WRITTEN PROBLEM
Copy the New Year's Eve blog post below word for word, from its date line to its final sentence.

GIVEN TEXT
________________________________________
03 January, 2014

A Rising With The Sun

"Rise and Shine"

Oh, no! Say it isn't so.
It can't be time to get up.

Wednesday was the infamous Day After the Night Before, and in this case, the particular night before was, of course, New Year's Eve.

There have been only a few times in my life when I have really tied one on and rung in the New Year on a high note, so to speak. Many folks, however, do have the time of their lives at one of those iconic balloon-dropping dancing-to-dawn hat-wearing noisemaker-tooting champagne-fountain-spewing celebrations. I don't know whether to feel happy or sad for those folks - happy that they had such a wonderful time or sad they are probably going to own one monstrous hangover.

Most of my New Year's midnights have been home-based family affairs - filled with fun, games, good food and drink, and surrounded by love. Nothing to complain about except that the party ends at midnight, and often that is what we are waiting for. In other words, we are all just sort of hanging in there until midnight so we can go home. It seems to me if one is really going to celebrate, you need to be somewhere where midnight's passing is just one entry on the evening's list of events, and it has to be in the middle of that list, not the end of it. Then you have reason to continue celebrating the New Year.
________________________________________
STORED DATA

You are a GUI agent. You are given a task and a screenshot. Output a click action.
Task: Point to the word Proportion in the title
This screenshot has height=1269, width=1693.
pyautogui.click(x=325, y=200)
________________________________________
COMPLETE OUTPUT
03 January, 2014

A Rising With The Sun

"Rise and Shine"

Oh, no! Say it isn't so.
It can't be time to get up.

Wednesday was the infamous Day After the Night Before, and in this case, the particular night before was, of course, New Year's Eve.

There have been only a few times in my life when I have really tied one on and rung in the New Year on a high note, so to speak. Many folks, however, do have the time of their lives at one of those iconic balloon-dropping dancing-to-dawn hat-wearing noisemaker-tooting champagne-fountain-spewing celebrations. I don't know whether to feel happy or sad for those folks - happy that they had such a wonderful time or sad they are probably going to own one monstrous hangover.

Most of my New Year's midnights have been home-based family affairs - filled with fun, games, good food and drink, and surrounded by love. Nothing to complain about except that the party ends at midnight, and often that is what we are waiting for. In other words, we are all just sort of hanging in there until midnight so we can go home. It seems to me if one is really going to celebrate, you need to be somewhere where midnight's passing is just one entry on the evening's list of events, and it has to be in the middle of that list, not the end of it. Then you have reason to continue celebrating the New Year.